Vaccinated veterans who contracted COVID after receiving the 2024-2025 booster shots from Moderna or Pfizer/BioNTech were also less likely to visit the emergency room for complications, compared to unvaccinated patients, researchers report in the journal The New England Journal of Medicine.
Researchers followed 164,132 veterans who simultaneously received a 2024-2025 COVID booster and a flu vaccine, as well as 131,839 people who only received the flu vaccine.
The vast majority of participants were at least 45 years old, and virtually all COVID vaccine recipients received one of two approved messenger RNA vaccines, which have recently been the subject of renewed controversy by U.S. Health Secretary Robert F. Kennedy Jr., who has questioned their safety and effectiveness, contradicting established scientific evidence.
Significant clinical benefit
“Vaccines continue to provide additional — although not perfect — protection against important outcomes, including hospitalization and death, although such serious complications are now much rarer than early in the pandemic,” said Dr. Jesse Goodman of Georgetown Medical Center in Washington, DC, who was not involved in the study.
Over a six-month period, veterans who received the COVID and flu vaccines saw a 29% reduction in emergency room visits, 39% reduction in hospitalizations and 64% reduction in deaths compared to those who received the flu vaccine only.

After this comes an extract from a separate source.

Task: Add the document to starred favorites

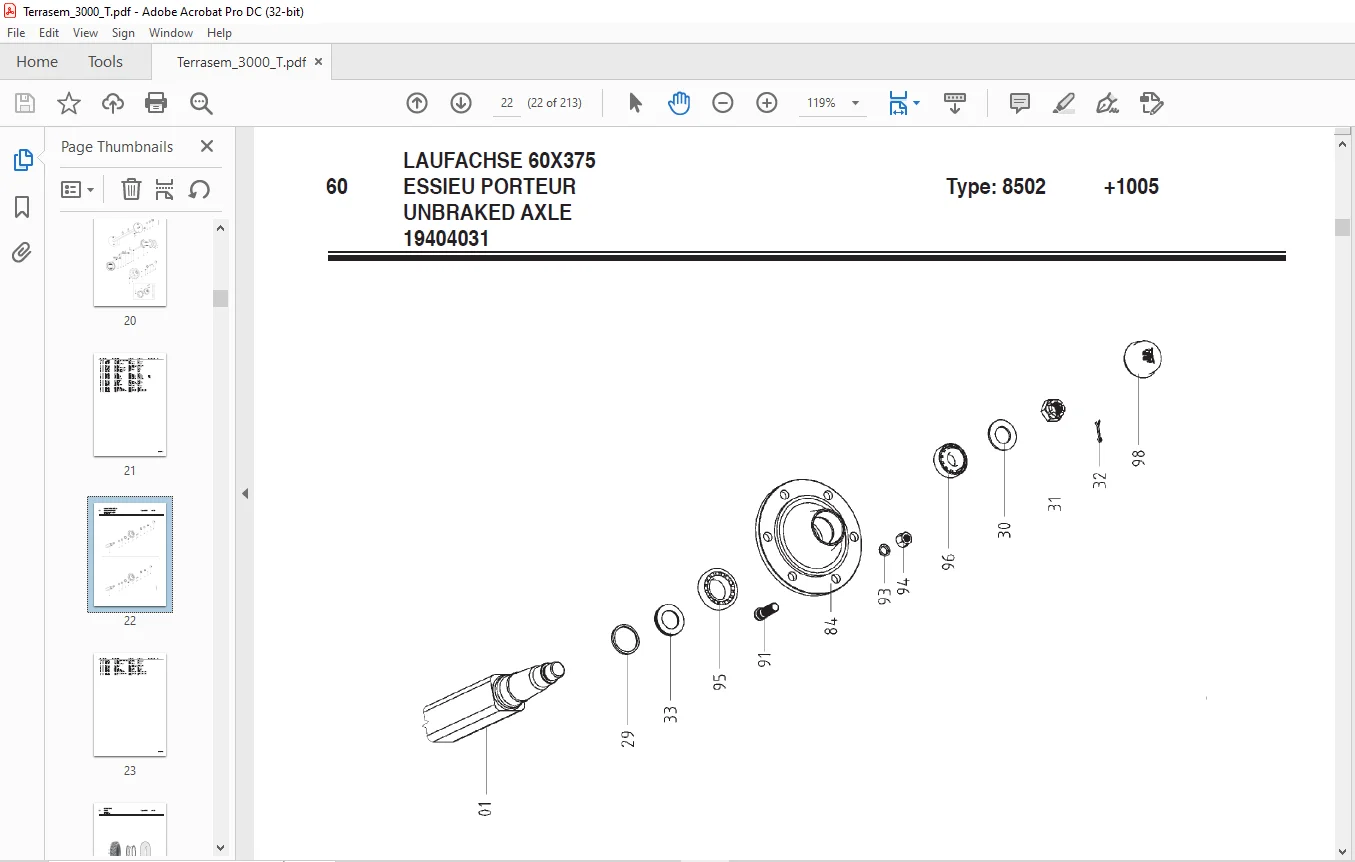Action: coord(68,103)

This trend was true regardless of age or the presence of major chronic illnesses.
In absolute terms, the incremental impact of the COVID vaccine remained modest, in part because circulating virus variants caused milder forms, and previous infections as well as vaccination boosted immunity, the researchers said.
Vaccination made it possible to avoid, according to their estimates, 18.3 visits to the emergency room, 7.5 hospitalizations and 2.2 additional deaths per 10,000 patients.

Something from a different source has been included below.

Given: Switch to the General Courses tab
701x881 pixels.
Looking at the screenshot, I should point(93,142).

As the rate of severe illness and COVID-related deaths has fallen sharply over time, the additional protection offered by the vaccine is much less than before, observes Dr. Eric Rubin, editor-in-chief of the NEJM.
“Given the very low risk associated with vaccination in this (middle-aged and older) population, these data suggest that at the time of the study, vaccination remained an attractive option,” Rubin said.

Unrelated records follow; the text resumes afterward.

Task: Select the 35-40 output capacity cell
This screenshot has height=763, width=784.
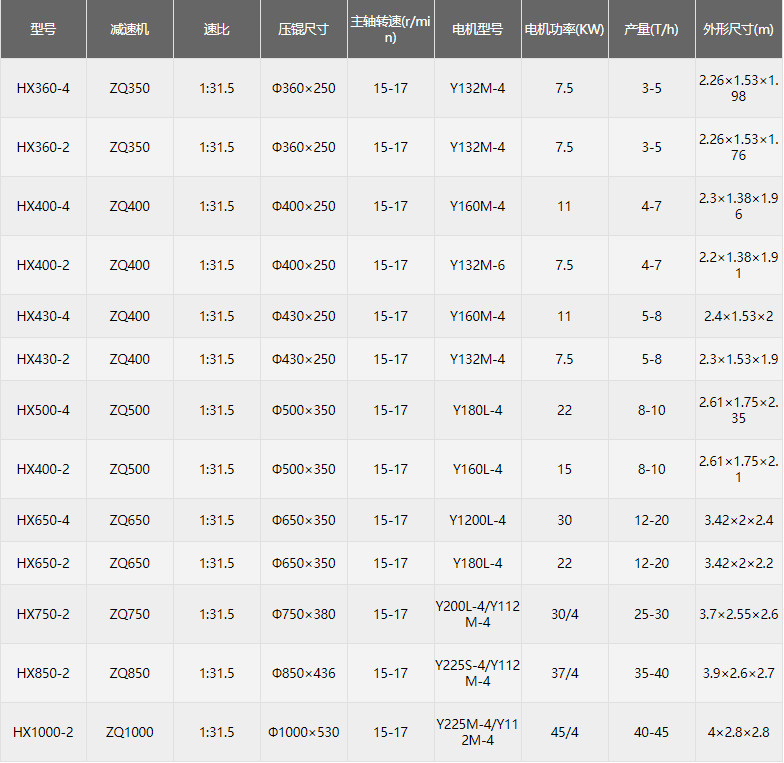Action: point(651,673)
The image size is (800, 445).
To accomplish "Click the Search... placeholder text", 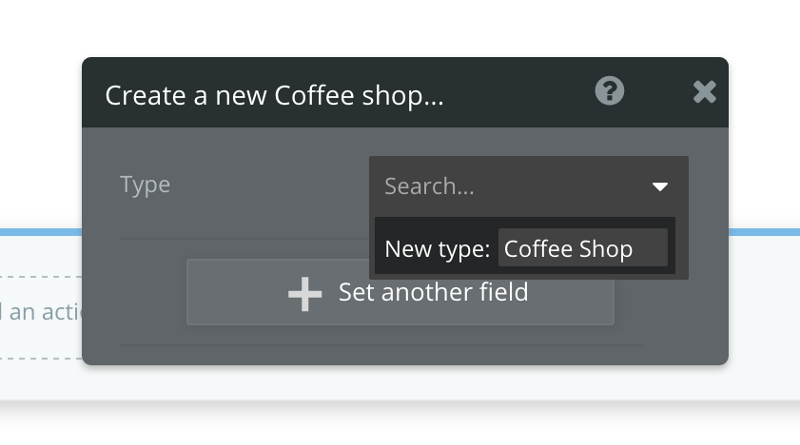I will tap(430, 186).
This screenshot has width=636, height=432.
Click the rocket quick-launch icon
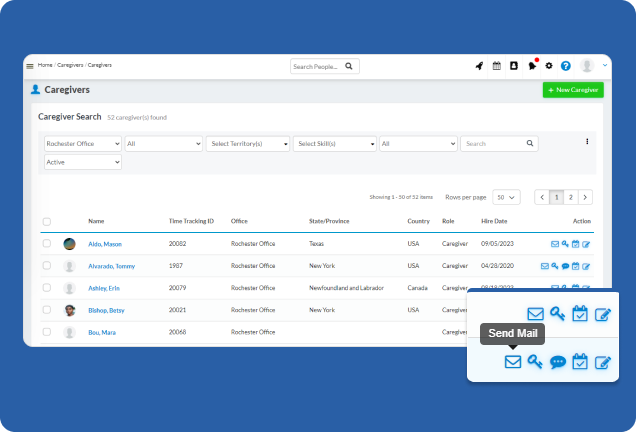coord(479,66)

Goodman, former chief scientist at the US Food and Drug Administration, believes that all recent observational studies, including this one, “support that vaccines retain significant effectiveness on major outcomes.”
Vaccine effectiveness appeared to decline slightly during the six months of follow-up, the researchers found.
The authors point out that the study was not a randomized trial and therefore cannot definitively prove that COVID vaccines prevented the most severe forms of the disease.